At the same time, The SENSE Act includes provisions that prevent bituminous coal refuse-fired plant owners receiving these CSAPR emission allowances from gaining an economic windfall. It prohibits qualifying plants from transferring any unused CSAPR allowances to other facilities; and, while allowing unused CSAPR allowances to be “banked” for future compliance periods, it requires the surrender of such allowances if a unit permanently retires or switches to natural gas.
Brisini added about the MATS provisions of the bill: “Although we anticipate that all coal refuse-fired plants can meet the mercury standard under MATS, most of the bituminous coal refuse-facilities cannot meet the rule’s standards for hydrogen chloride (HCI) or its surrogate sulfur dioxide (SO2). The problem meeting the SO2 limits arises from the high variations in sulfur content between anthracite and bituminous coal refuse fuels. The SENSE Act addresses this oversight in the regulation by establishing an additional alternative compliance option for coal refuse facilities burning high sulfur coal refuse tied to the removal and control of SO2. Absent this provision, all but one (which burns low sulfur bituminous coal refuse) of the existing bituminous coal refuse generating plants will be non-compliant and forced to shutter their plants. Along with the closure of these plants would be the loss of the multimedia environmental benefits that the plants provide by combining the generation of energy with the removal of coal piles and restoration of land and water resources.
“To ensure the continuation of the multi-environmental benefits that the coal refuse fired plants provide through the continued removal, remediation and reclamation of coal refuse piles, the SENSE Act legislation mandates that an alternative, performance based standard be provided for these units to demonstrate compliance with MATS. Specifically, under the SENSE Act, these units would be able to demonstrate compliance with the MATS acid gas requirement by demonstrating a 93% removal of potential sulfur dioxide emissions based on as-fired fuel sampling and continuous emissions monitoring systems measurements. This performance level is consistent with the concepts established by EPA’s New Source Performance Standards (NSPS) for SO2 emissions for new coal refuse plants by providing a similar standard for existing coal refuse units. This alternative standard must be demonstrated on the same boiler operating day basis as the other acid gas standards in MATS.”

- _QUESTIONS ON THE MATERIAL_:
[a] Answer these from the passage on the SENSE Act:
(i) What does the act require of banked CSAPR allowances when a unit permanently retires or switches to natural gas?
(ii) What causes the difficulty in meeting the SO2 limits?
(iii) What percentage removal of potential sulfur dioxide emissions would units demonstrate to comply with the MATS acid gas requirement?
[b] Repeat the part of the SENSE Act passage starting with "At the same" and going on through "to natural gas.".
The entries below were taken from a different source than the SENSE Act passage.

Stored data
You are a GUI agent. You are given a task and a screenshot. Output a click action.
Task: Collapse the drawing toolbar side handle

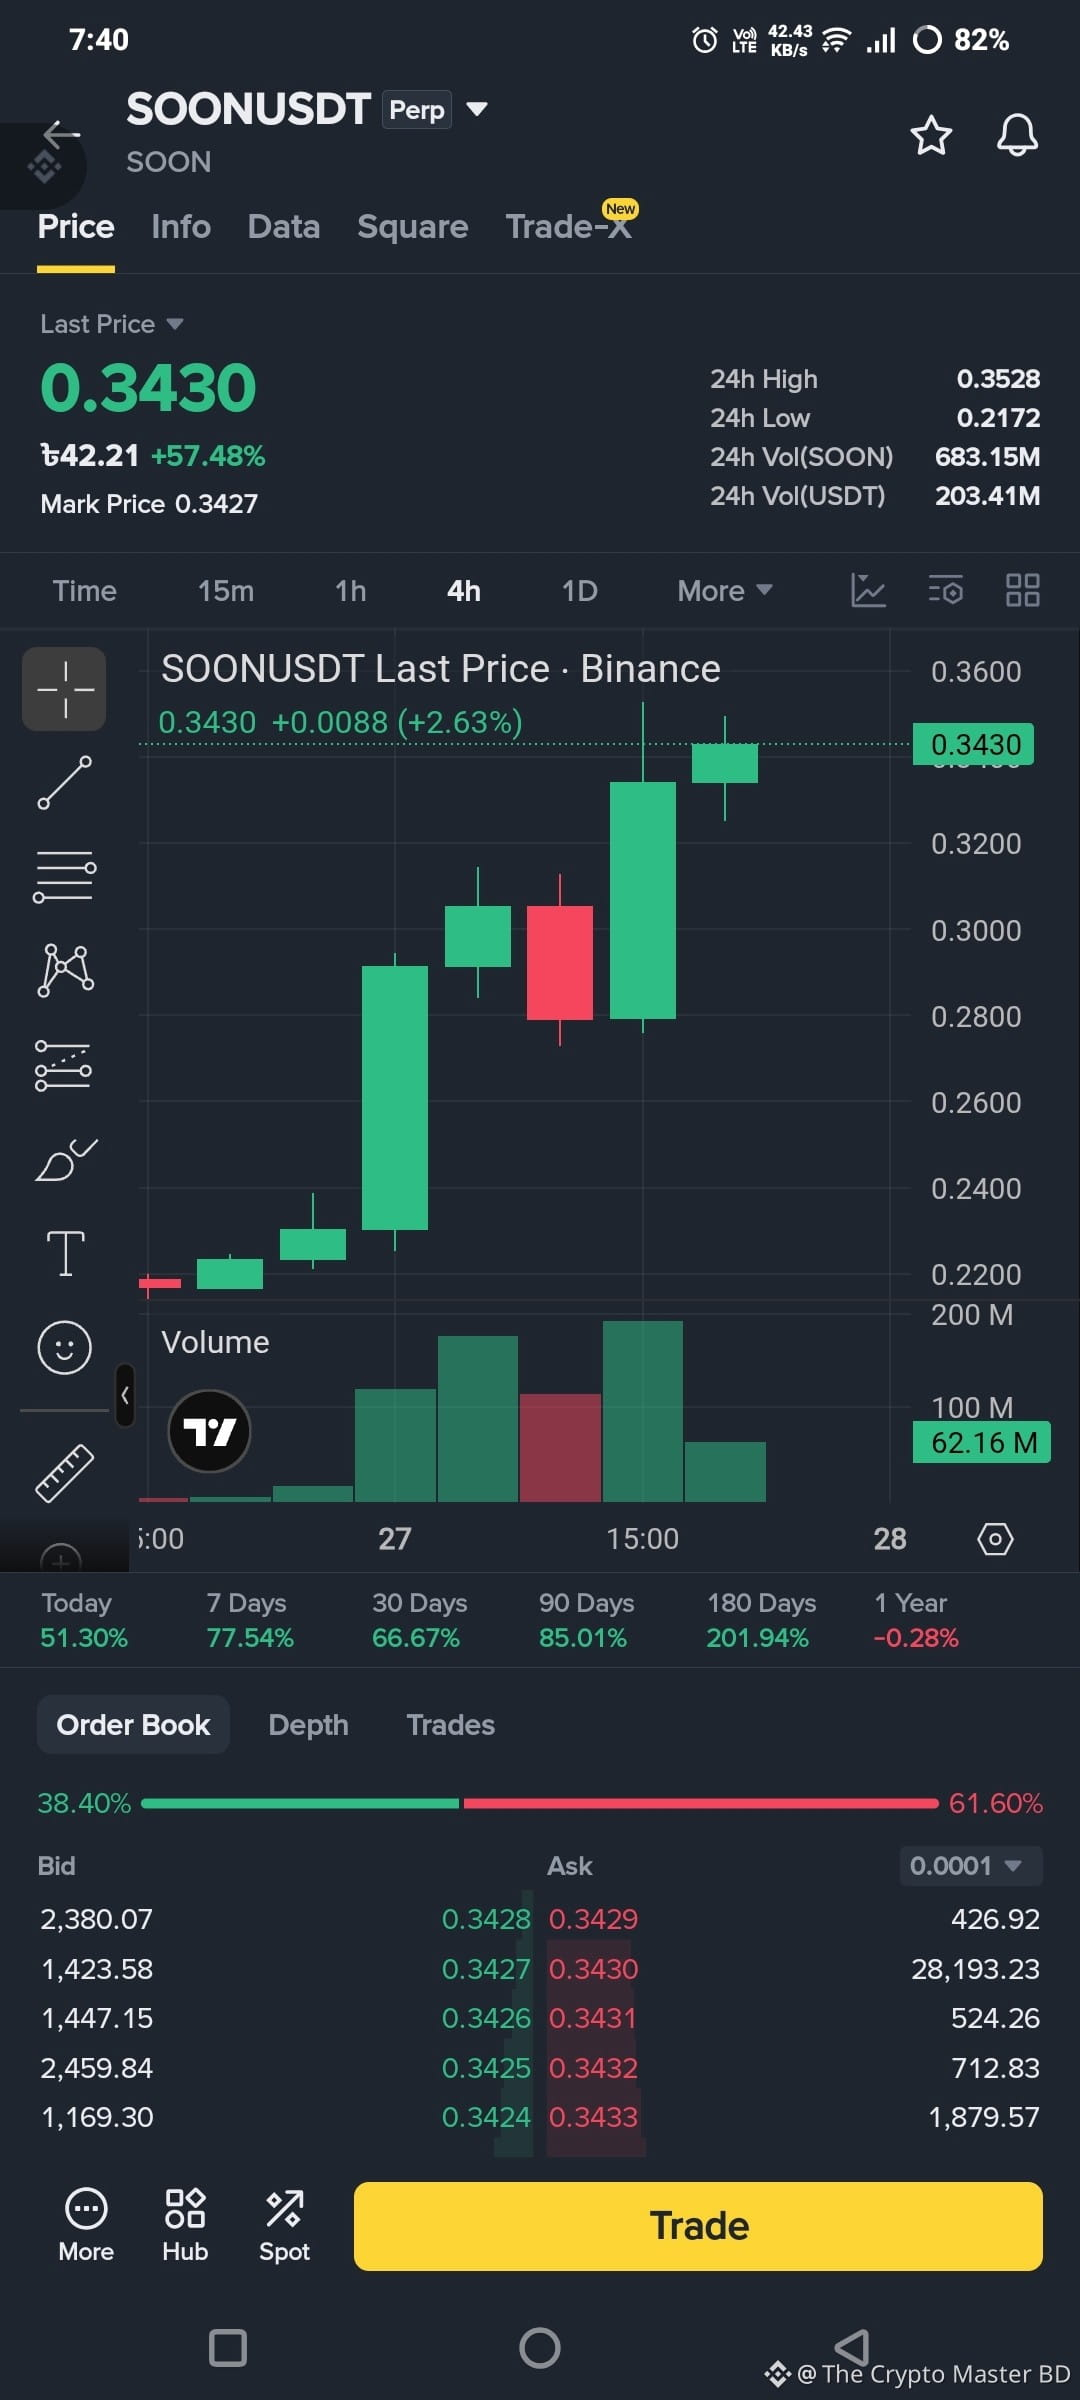click(x=125, y=1395)
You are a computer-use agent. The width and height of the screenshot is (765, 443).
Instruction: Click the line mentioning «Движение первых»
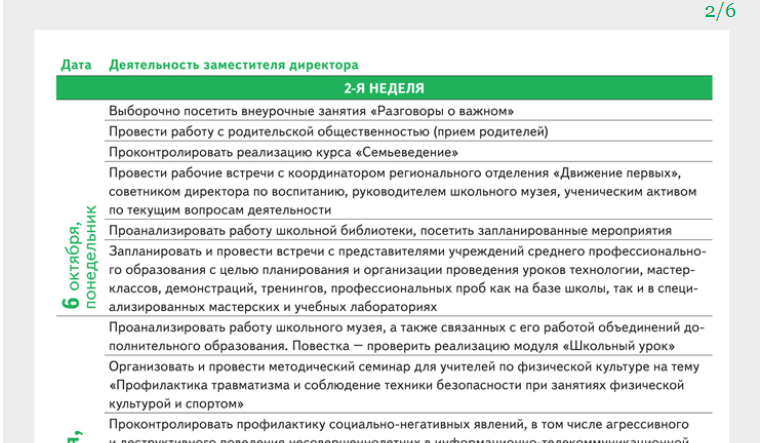click(x=394, y=172)
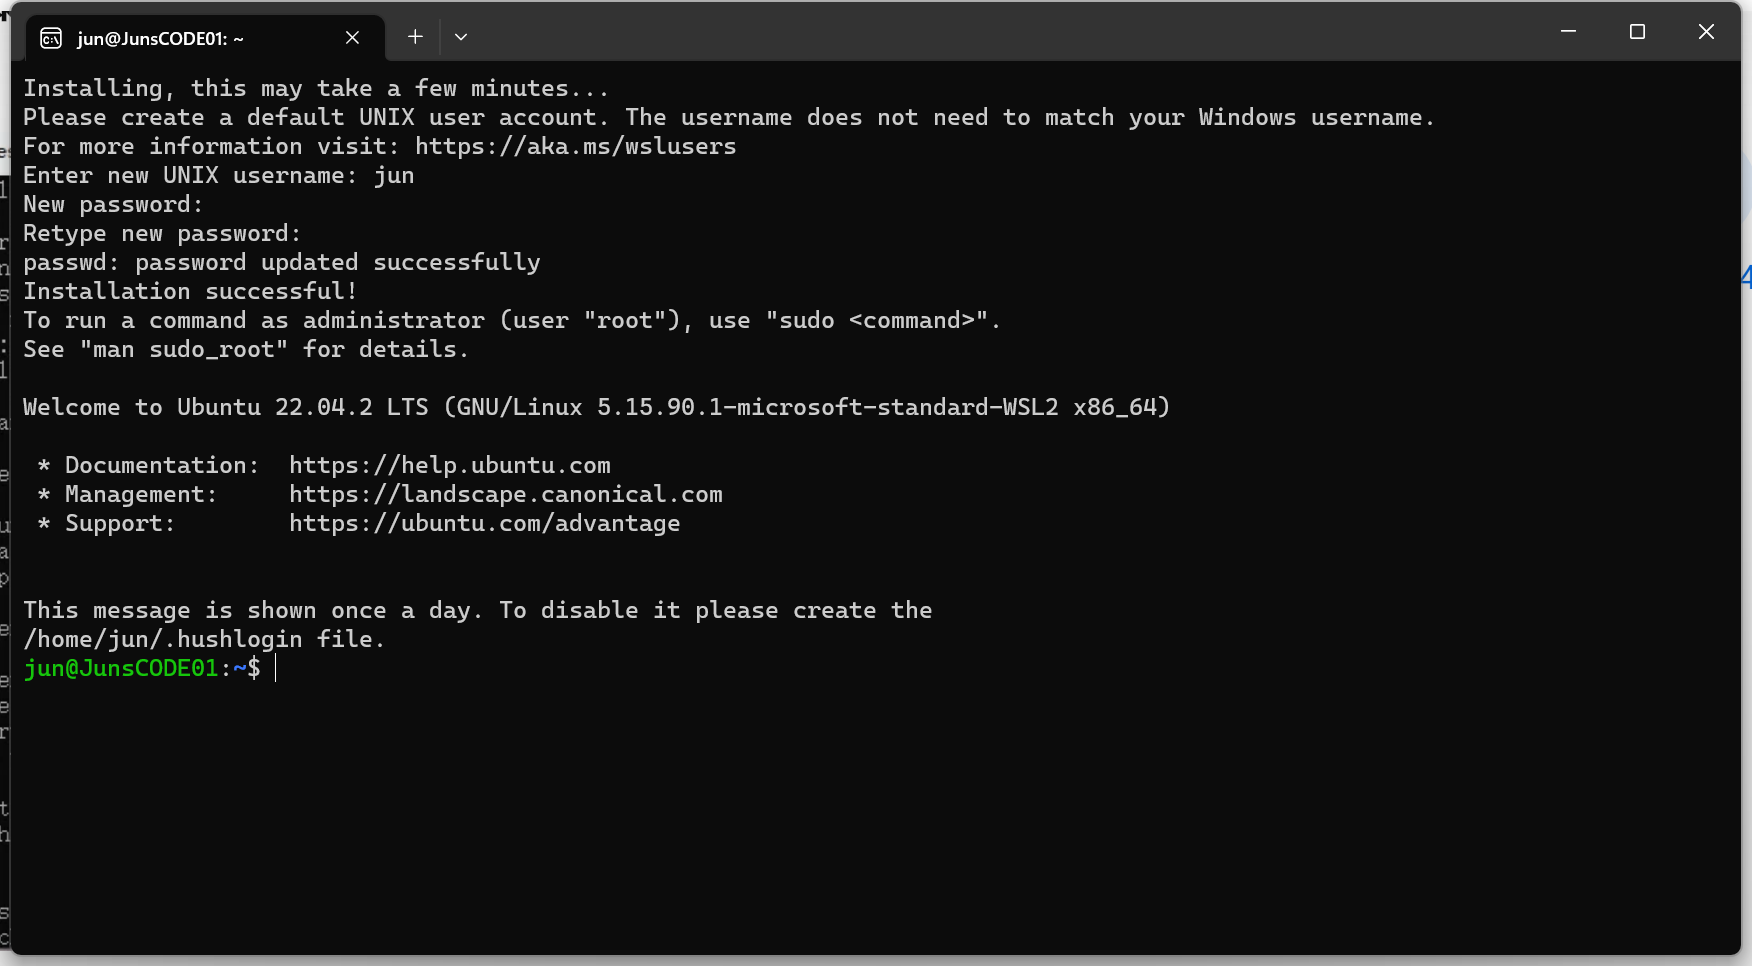Open the https://ubuntu.com/advantage link
This screenshot has height=966, width=1752.
pos(485,523)
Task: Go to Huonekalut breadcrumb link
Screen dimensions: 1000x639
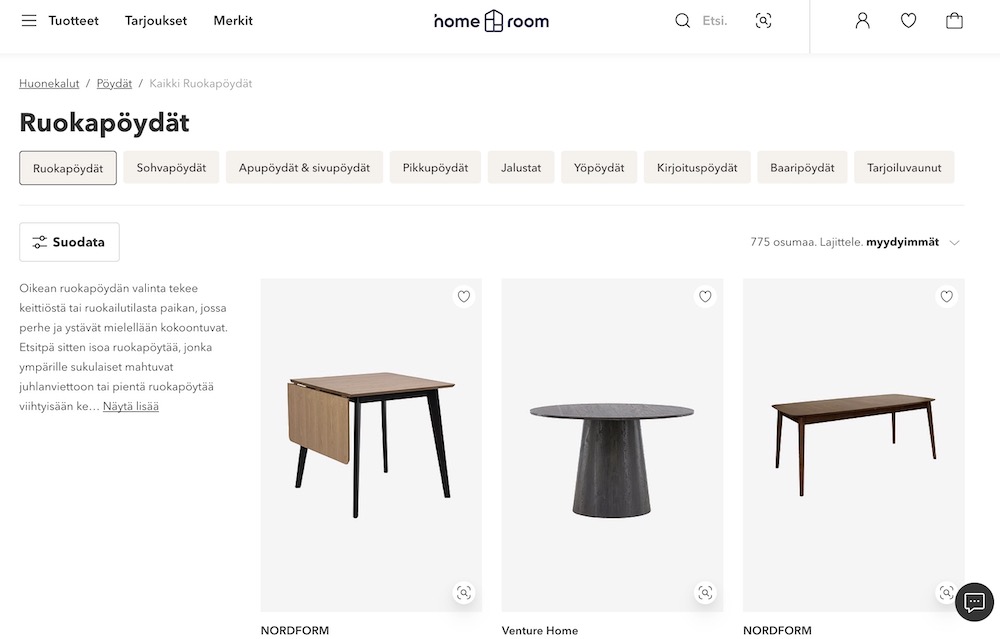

- _RESPONSES IN ORDER_:
[a]
(i) It requires that those allowances be surrendered.
(ii) The high variations in sulfur content between anthracite and bituminous coal refuse fuels.
(iii) 93%.

[b]
At the same time, The SENSE Act includes provisions that prevent bituminous coal refuse-fired plant owners receiving these CSAPR emission allowances from gaining an economic windfall. It prohibits qualifying plants from transferring any unused CSAPR allowances to other facilities; and, while allowing unused CSAPR allowances to be “banked” for future compliance periods, it requires the surrender of such allowances if a unit permanently retires or switches to natural gas.